3/08/2008

Leaving

Sis and I left the hospital today... and as anticipated... it sucked. We question whether or not it was the right choice. But... Dad and Mom told us that they wanted us to get home, get back into our routines as much as possible...that for the moment the immediate crisis is over...meaning the surgery... and they know that the reality of the situation may require us to come back... On our way to my house we talked about our thoughts on returning and I believe that one or both of us will be returning to our parents' sides soon. It is hard to be away. Nothing made leaving easy... Nothing... but mom was stronger today than she had been thus far, getting up and taking a few steps... and knowing that so many people love us and love mom and dad. There were a lot of visitors today, and I have to say that I am impressed. It is hard enough to visit people in the hospital post surgery when the news is good... but facing people knowing that things did not go as planned and the news being not good... is harder. One of Mom's best friends came today with her husband. I happened to be in the waiting room chatting with an aunt on the phone when they arrived. I greeted them (after hanging up the phone) and we cried... Mom's friend's husband couldn't face mom... crying right along with us... though he did come and say hi to mom before they left. Two of my cousins and their wives stopped in today too... it was great to see them. Their immediate family has had some hellish years too... and they agree that we need some good news. It's amazing what our brains do... how they operate... yesterday Sis and I had gone out for lunch and I wanted to get some comfy stretch pants to wear while sitting up with my mom in the wee hours of the morning... so we went shopping and I found a pair to try on... I tried them on... they fit.. I took them off and started to put my sneakers on... realizing I had forgotten to put my jeans back on.... Look Ma, no pants! That would have been some cute to come out of the dressing room like that. After being with mom from about 3 a.m. until about 6:30 I walked back to the hotel (connected to the hospital) and realized that there were some flowers starting up through the ground... new life... it was a beautiful thing somehow... yet also very wrong...somehow... life going on while it feels like life has completely halted.

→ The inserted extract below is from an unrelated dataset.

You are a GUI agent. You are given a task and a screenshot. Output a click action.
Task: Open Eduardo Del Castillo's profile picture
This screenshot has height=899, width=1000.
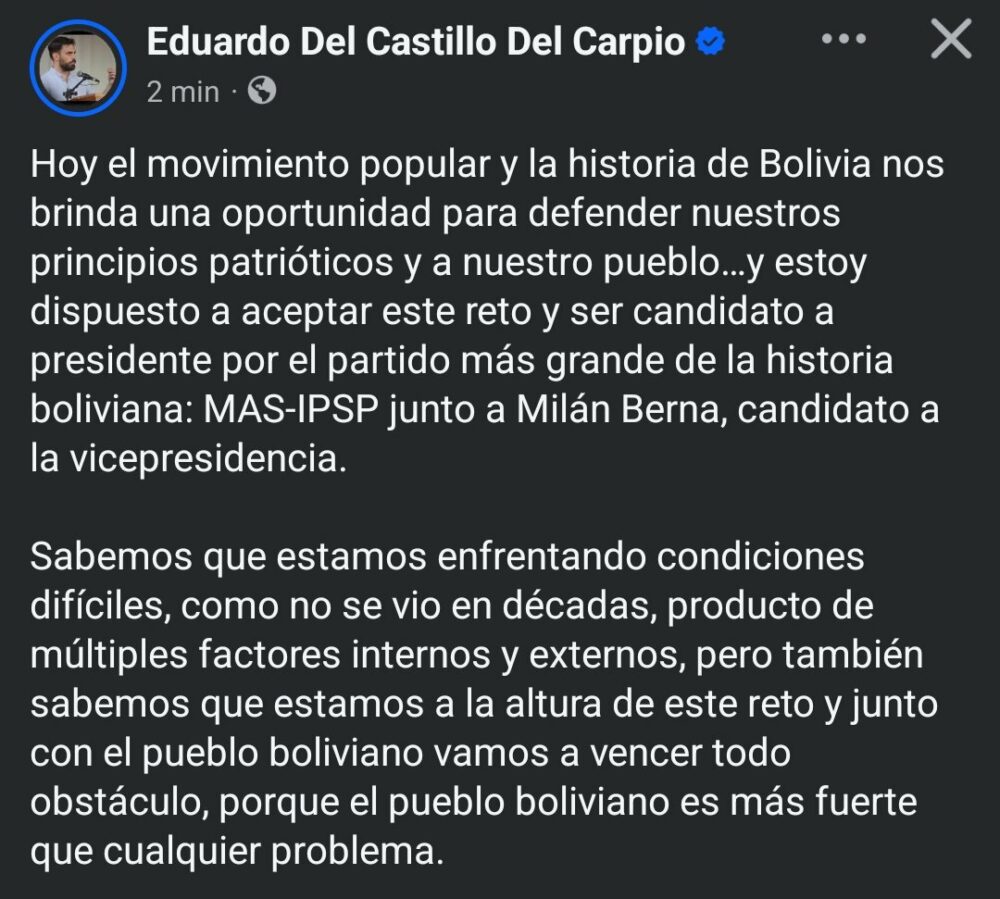[78, 68]
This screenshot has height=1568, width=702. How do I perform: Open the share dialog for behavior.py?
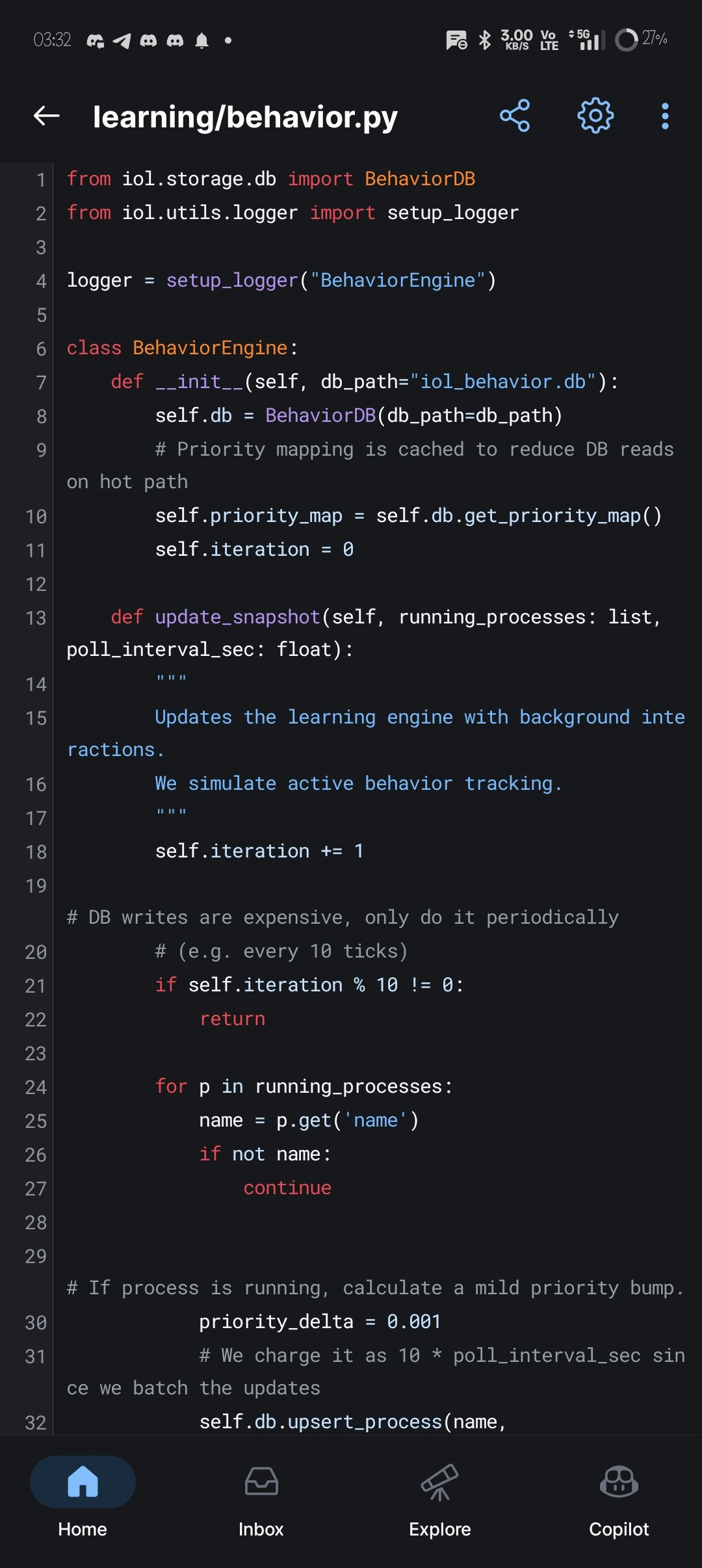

The emotional part of this...the ups and downs are severe.. one moment I can't breathe... the next I am making jokes to try to keep people's spirits up... which is very much like my mom...I am a lot like my mom... in personality... and this week have been reminded of how much I look like my father... especially when he is crying. His eyes look bluer...I worry so much about him... it breaks my heart. I can't imagine how he is feeling... Mom has been his life for 37years... I hated to leave today... but we also recognize that mom and dad need time to break down and be alone... as much as that sucks... although I'm not sure mom will... she is so afraid of crying because it will hurt and she is afraid it will make her sick... She was awake starting around 4 this morning and was very chatty... She shared with me that she has a peaceful feeling about this... which I find hard to understand... because I feel the exact opposite of that... exactly opposite...

Is this really happening? There are so many similarities to my grandmother's hospital stay before she died this fall. Maybe it is that way because that is still very fresh in our minds as we are dealt this hand...

Driving home in the pouring rain...darkness...seemed appropriate.